Unemployment Falls To 9.1 Percent
The U.S. economy added a better-than-expected 117,000 jobs in July, according to the latest report from the Bureau of Labor Statistics, slightly easing fears of another recession at the end of a week of sour economic data. The jobs numbers shaved the unemployment rate down to 9.1, but 117,000 is still fewer than is needed to keep up with population growth.

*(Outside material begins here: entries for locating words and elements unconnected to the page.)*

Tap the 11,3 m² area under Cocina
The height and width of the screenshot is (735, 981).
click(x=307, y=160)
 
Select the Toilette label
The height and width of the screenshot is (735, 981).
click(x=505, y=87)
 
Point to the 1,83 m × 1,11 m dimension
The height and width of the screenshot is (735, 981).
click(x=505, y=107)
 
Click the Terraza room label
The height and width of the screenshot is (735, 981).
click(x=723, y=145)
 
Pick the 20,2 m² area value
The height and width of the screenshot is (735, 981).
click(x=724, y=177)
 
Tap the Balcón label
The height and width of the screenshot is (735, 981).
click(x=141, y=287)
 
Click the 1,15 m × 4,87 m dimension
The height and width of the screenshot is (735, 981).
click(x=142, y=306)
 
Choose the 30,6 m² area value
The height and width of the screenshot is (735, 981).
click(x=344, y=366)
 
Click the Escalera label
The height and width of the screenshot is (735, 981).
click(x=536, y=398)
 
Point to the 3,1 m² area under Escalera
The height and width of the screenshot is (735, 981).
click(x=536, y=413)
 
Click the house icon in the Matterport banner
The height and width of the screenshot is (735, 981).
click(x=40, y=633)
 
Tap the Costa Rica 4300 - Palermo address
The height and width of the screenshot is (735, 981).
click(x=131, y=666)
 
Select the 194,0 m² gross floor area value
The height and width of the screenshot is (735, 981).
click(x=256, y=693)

Private employment grew by 154,000, while public employment continued to tank. The unemployment rate was 9.5 percent in July 2010. The percentage of unemployed people who have been out of work for 27 weeks or more remained at 44.4 percent. Long-term unemployment is a drag on the labor market because it becomes harder for individuals to find work the longer they've lacked a job. The overall labor participation rate fell to 63.9 percent, meaning that a smaller portion of the American population is either employed or looking for work.
The report comes a day after the Dow Jones industrial average had its worst day since 2008 and a week after it was announced that the U.S. GDP grew a dismal average of 1.3 percent in the second quarter of 2011 and 0.4 percent in the first quarter. A solid GDP growth rate should be around 3 percent. The stocks' nosedive was interpreted as a response to "fears" of a second recession and the widening European debt crisis.

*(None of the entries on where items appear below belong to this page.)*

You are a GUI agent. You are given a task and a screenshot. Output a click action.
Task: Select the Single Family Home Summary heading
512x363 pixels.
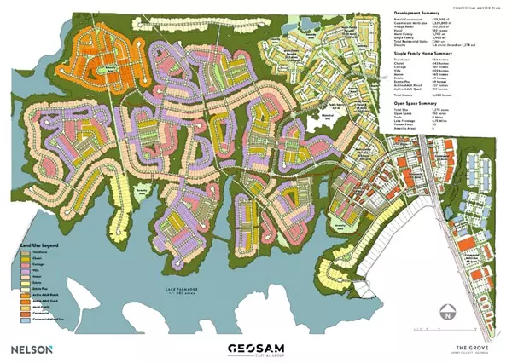424,53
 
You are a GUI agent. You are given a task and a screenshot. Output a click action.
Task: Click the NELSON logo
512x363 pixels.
32,349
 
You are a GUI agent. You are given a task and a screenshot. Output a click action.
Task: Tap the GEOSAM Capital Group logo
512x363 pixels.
255,349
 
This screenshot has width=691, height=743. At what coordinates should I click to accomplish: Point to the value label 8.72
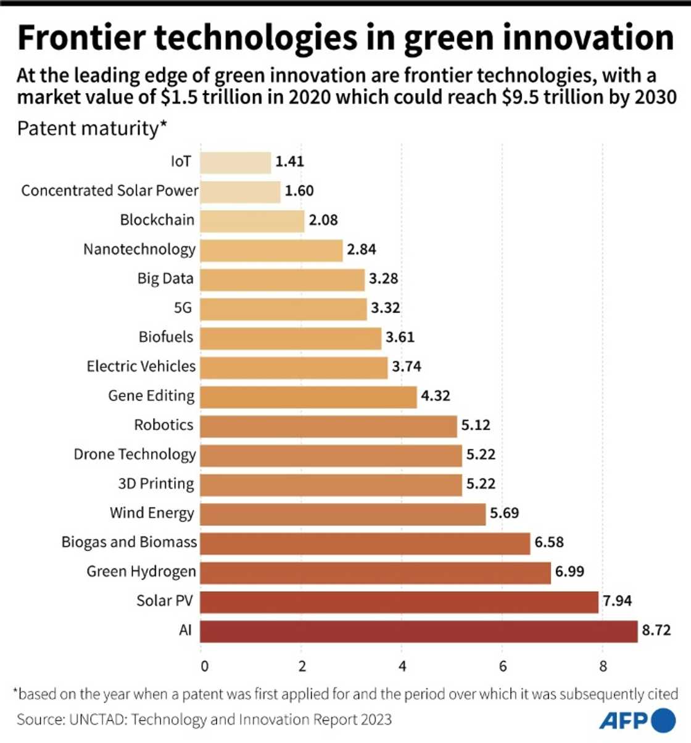point(656,630)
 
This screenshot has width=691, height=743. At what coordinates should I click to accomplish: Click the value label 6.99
point(569,572)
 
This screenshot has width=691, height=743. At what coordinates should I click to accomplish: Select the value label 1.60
point(299,191)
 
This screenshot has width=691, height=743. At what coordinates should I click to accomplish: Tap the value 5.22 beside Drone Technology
point(481,454)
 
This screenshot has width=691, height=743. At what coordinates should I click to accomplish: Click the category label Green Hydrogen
point(141,572)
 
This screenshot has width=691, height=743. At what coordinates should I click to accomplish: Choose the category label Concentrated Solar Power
point(110,191)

Stocks also fell earlier this week after Washington passed a bill to raise the debt ceiling and cut spending by $2.3 trillion over ten years.

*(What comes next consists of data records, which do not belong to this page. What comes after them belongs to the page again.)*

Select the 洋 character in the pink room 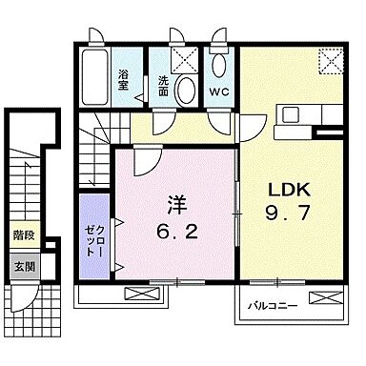175,202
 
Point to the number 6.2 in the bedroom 175,229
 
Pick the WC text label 218,92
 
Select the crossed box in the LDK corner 330,62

Still, as Felix Salmon of Reuters pointed out in a blog post on Thursday, the timing of the data is everything and all the figures need to be taken with a huge grain of salt:
At this point, it’s impossible to know what’s priced in and what isn’t, and in any case this kind of volatility would normally last a second day in any case. Whatever markets do tomorrow, they might well have done anyway even if the employment report hadn’t come out.
If markets hadn’t moved much today and instead this sell-off had happened tomorrow, it’s certain that everybody would blame the employment report, no matter how good it was. It’s one of the basic tenets of market reporting: if markets move on the day that non-farm payrolls are released, then there’s always a direct causal relationship between the move and the report.
So it’s worth remembering, on days like this, that sometimes we don’t know why markets have moved, and sometimes there simply is no reason.
Now the question becomes, what does Washington plan to do about the employment situation?